State v. Powers

Decision Date27 October 1925
Docket Number1270
Citation33 Wyo. 424,239 P. 1044
PartiesSTATE v. POWERS [*]
CourtWyoming Supreme Court

APPEAL from District Court, Natrona County; CYRUS O. BROWN, Judge.

B. J Powers and Carl Powers were convicted of unlawfully manufacturing and possessing intoxicating liquors and they appeal. The material facts are stated in the opinion.

Affirmed.

M. F Ryan for appellant.

The evidence is insufficient to sustain the verdict, and is contrary to law. There was no homestead where the still was found, there being nothing but a fence around a sand pile. Defendants lived together on the homestead of B. J. Powers there was evidence of tracks in the road and automobiles were seen driving around the neighborhood during the night. No intoxicating liquor was produced at the trial nor evidence of any being found, except 20 gallons found out on the prairie; there was no proof that it was intoxicating liquor. The case falls within the rule stated in State vs. Lewis, 223 P. 915, holding that a conviction in a criminal case cannot be founded upon conjecture nor upon probabilities however strong; there was a reasonable doubt as to the existence of any of the essential elements of the crime charged, and defendants should have been acquitted; State vs. Pressler, 16 Wyo. 214; Graham vs. State, 152 P. 136; Blake vs. State, 160 P. 30, L. R. A. 1917 B; State vs. Lumpkin, 169 P. 939; Adair vs. State, 180 P. 253; State vs. Grover (Ida.) 207 P. 1060; State vs. Frey, (Kans.) 208 P. 574; State vs. Sullivan (Ida.) 199 P. 647; there was no evidence connecting defendant with the possession or manufacturing of intoxicating liquor.
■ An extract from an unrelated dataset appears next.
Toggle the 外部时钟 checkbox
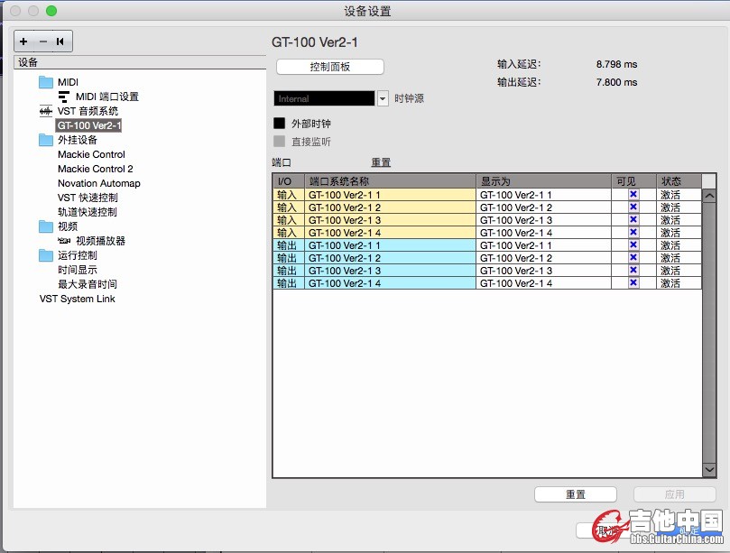730x553 pixels. 280,123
David J. Howell, Attorney General, and John C. Pickett, Asst. Atty General for respondent.

The officers found a still-house in a sand blowout constructed of fence posts covered with sand; this still-house contained a large still and 13 fifty gallon barrels of mash used in making moonshine whiskey. Defendant, B. J. Powers rode up to the still-house and got off his horse and then, observing one of the officers at a short distance, rode up to where the officer was, and the officer detained him until the other officer returned. Two homesteads belonging to defendants were connected by a well used road, which ended at the still-house; the tracks in the road were made by defendants' wagon. Defendant, B. J. Powers, rode away, but was recognized in an automobile near the still that night. Three sacks of sugar and a sack of corn was found in the homestead house of B. J. Powers. Defendant Carl R. Powers arrived at the homestead with a wagon that night containing a barrel of gasoline, a quantity of kerosene, some coal and an empty 50 gallon barrel. There were other circumstances and movements of the parties including the discovery of 20 gallons of whiskey near the homestead, which would mean nothing else except the guilt of defendants, which justified the jury in returning a verdict of guilt. Where there is any evidence to support a verdict, the court should not direct a verdict of acquittal; 16 C. J. 936; 26 R. C. L. 1067; Cornish vs. Ter. 3 Wyo. 95. Liquor and appliances for its manufacture found upon the premises of defendants is sufficient to justify a jury in finding that said articles were unlawfully possessed by defendants; Smith vs. Com. 116 S.E. 246 (Va.); Taylor vs. State, (Ga.) 62 S.E. 1049; Usry vs. State (Ga.) 117 S.E. 108; Wampler vs. Norton (Va.) 113 S.E. 733; Malcom vs. State (Ga.) 112 S.E. 651; George vs. Com. (Ky.) 250 S.W. 488; Ward vs. State (Ark.) 243 S.W. 857; Appling vs. State (Ark.) 114 S.W. 927; Edwards vs. State (Ala.) 95 So. 560; Reeves vs. State (Ala.) 95 So. 203; McBroom vs. State (Ala.) 94 So. 790; Lindsey vs. State (Ala.) 93 So. 331; violation of liquor laws may be proven by circumstantial evidence, if consistent with guilt and inconsistent with innocence, and of a character to lead to but one fair and reasonable conclusion; Curran vs. State, 12 Wyo. 553; Gardner vs. State, 27 Wyo. 316; Malcolm vs. State, 112 S.E. 651; Butler vs. City, (Ga.) 75 S.E. 858; Cage vs. State (Ga.) 75 S.E. 160.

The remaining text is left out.